Items from a data source:
————
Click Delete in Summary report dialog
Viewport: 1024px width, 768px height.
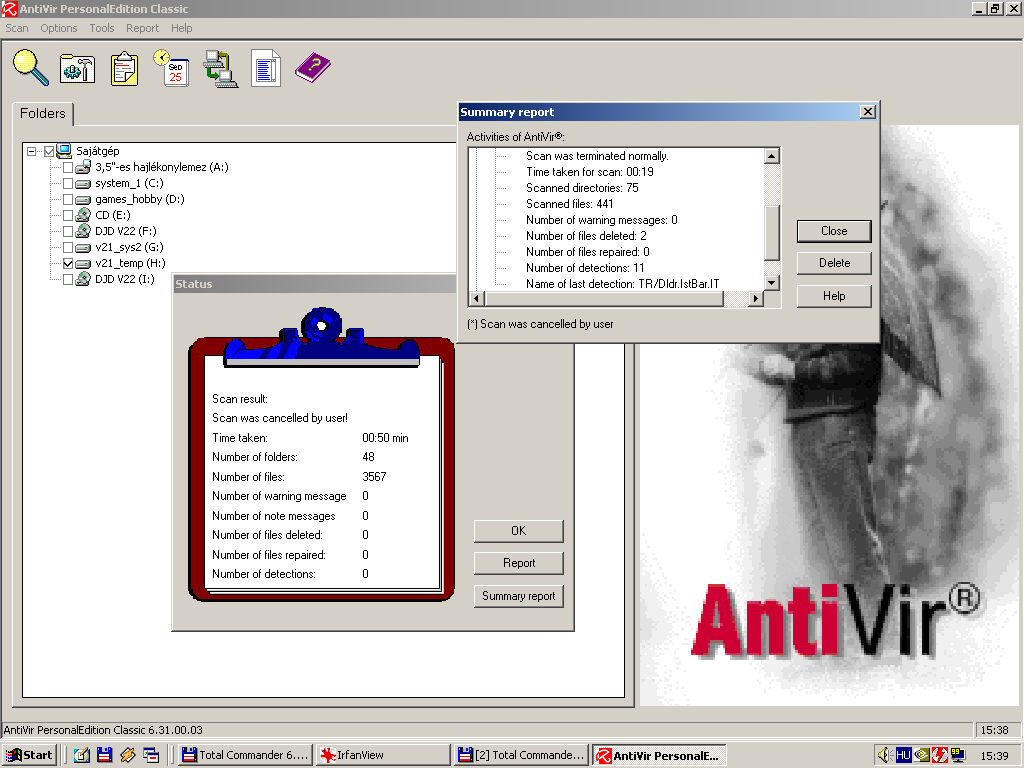click(x=834, y=263)
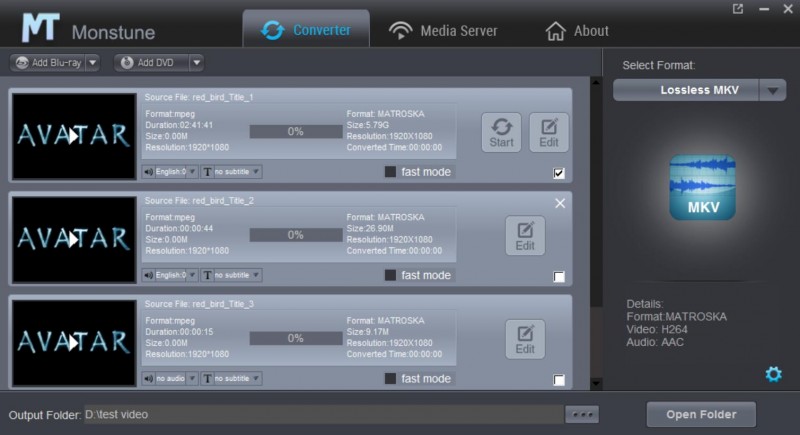Expand the Lossless MKV format dropdown
This screenshot has height=435, width=800.
tap(772, 90)
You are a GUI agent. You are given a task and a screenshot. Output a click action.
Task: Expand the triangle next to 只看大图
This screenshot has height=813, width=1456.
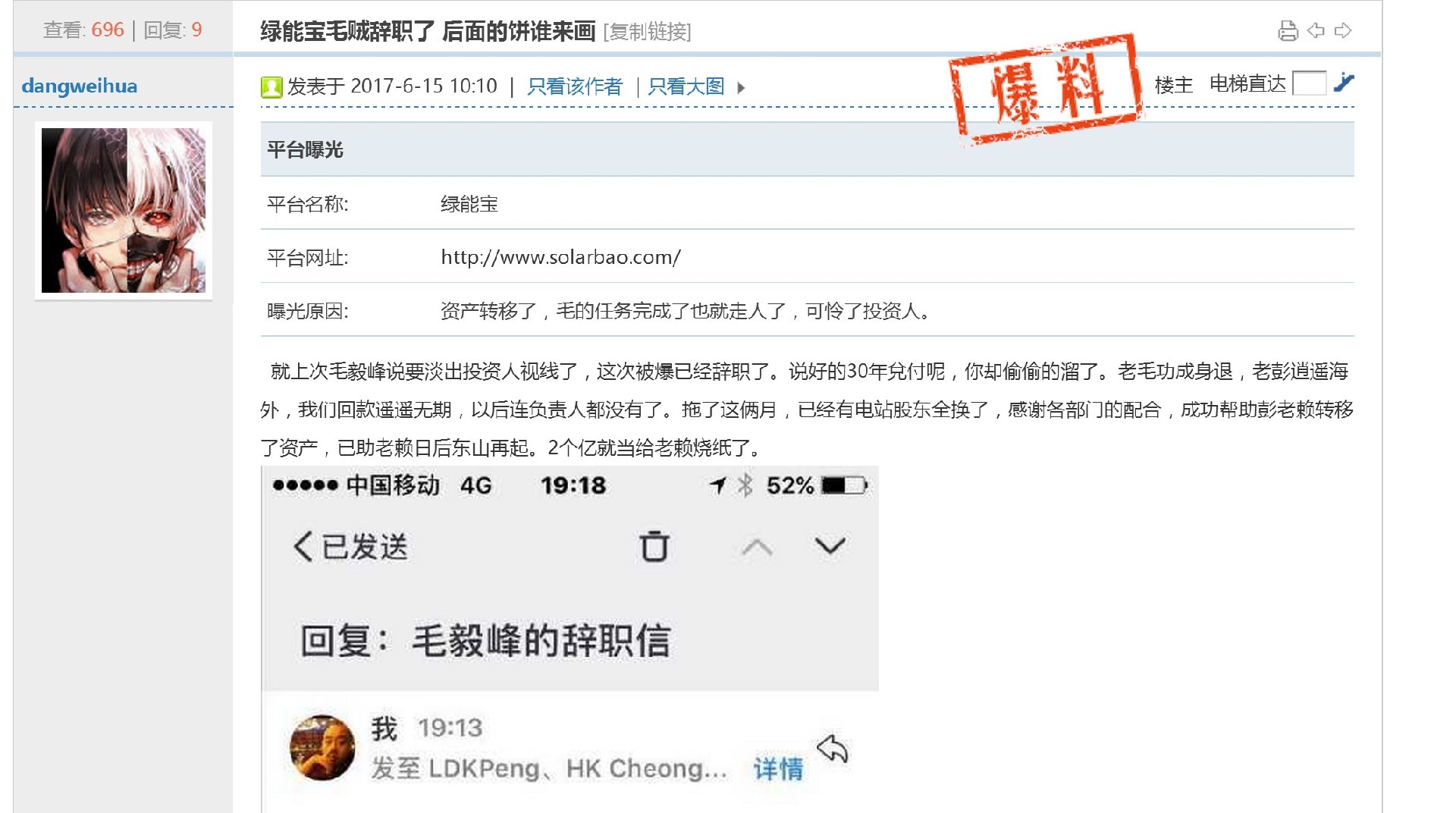(741, 87)
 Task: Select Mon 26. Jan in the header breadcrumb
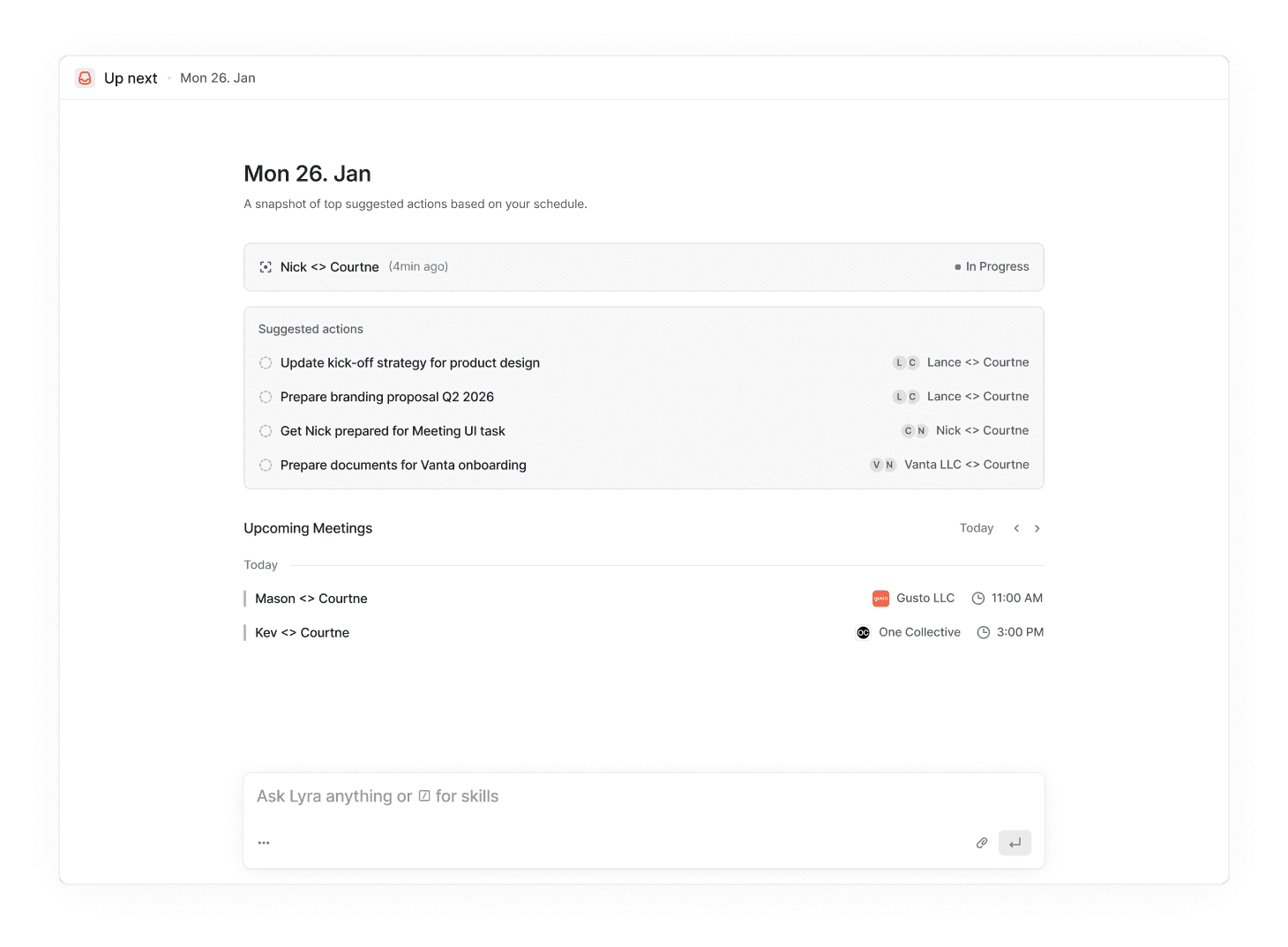[x=218, y=78]
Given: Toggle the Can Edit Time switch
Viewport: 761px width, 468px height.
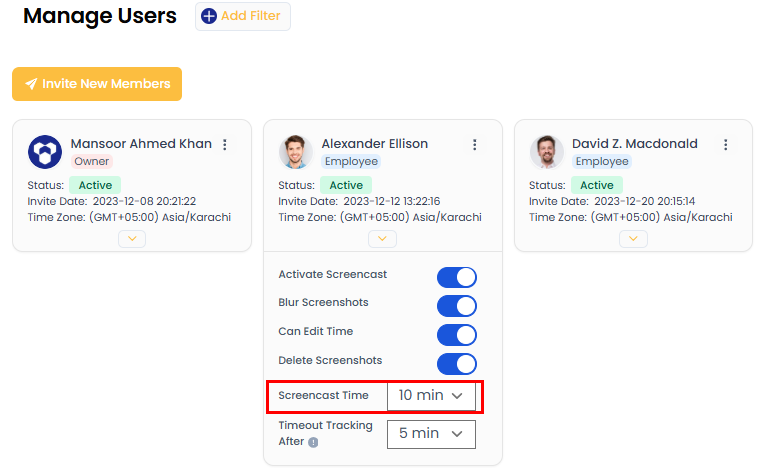Looking at the screenshot, I should click(x=456, y=335).
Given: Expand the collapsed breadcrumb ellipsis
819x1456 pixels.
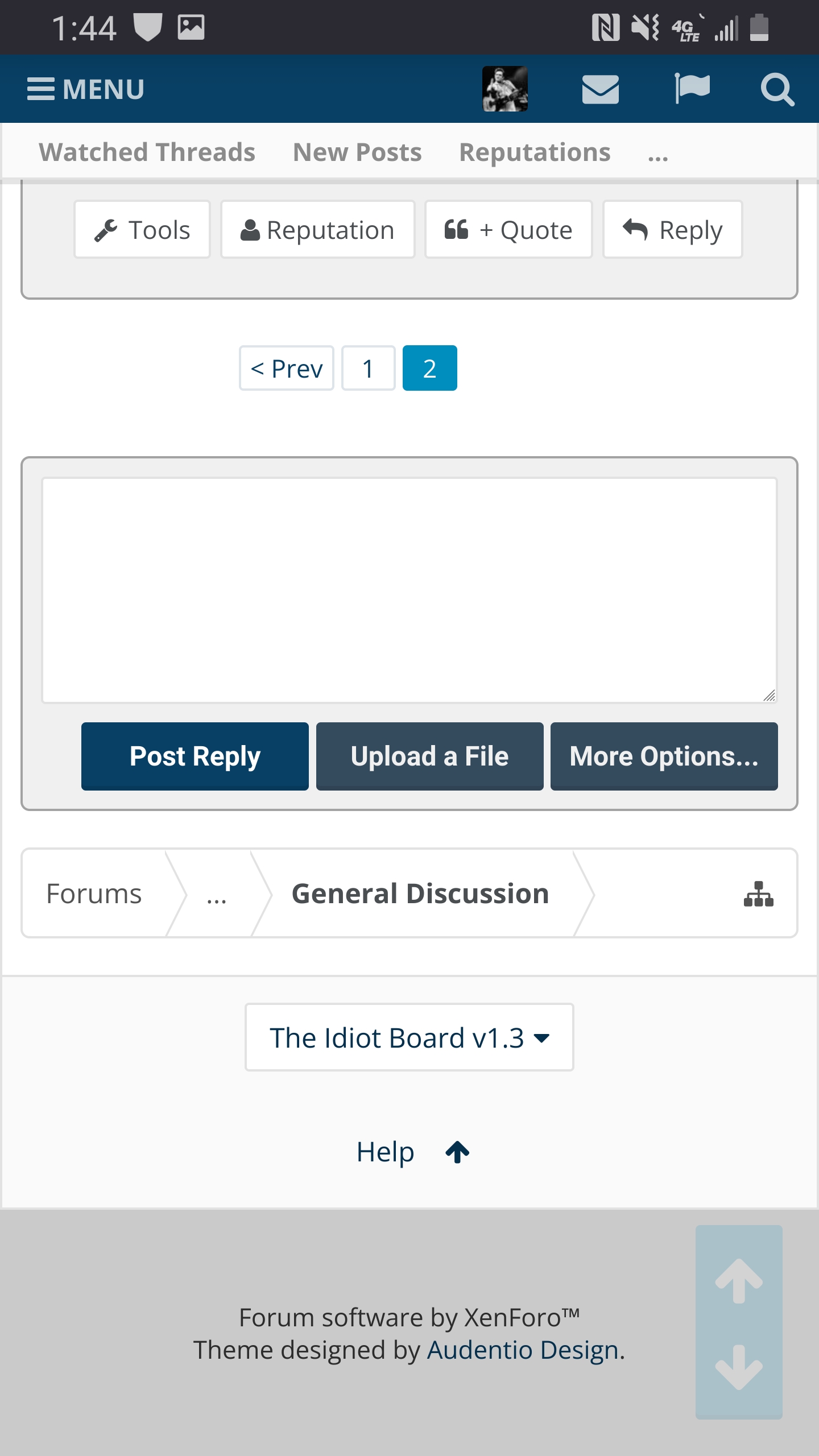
————
**AIM OF THE TASK:** What is needed here is an exact copy of the lines from the line containing "This screenshot has height=813, width=1456." through the end of the records, with every picture left out.

**ANSWER AREA:**
This screenshot has height=813, width=1456.
(741, 87)
 Task: Select Mon 26. Jan in the header breadcrumb
[x=218, y=78]
Given: Toggle the Can Edit Time switch
Viewport: 761px width, 468px height.
Looking at the screenshot, I should click(x=456, y=335).
Given: Expand the collapsed breadcrumb ellipsis
819x1456 pixels.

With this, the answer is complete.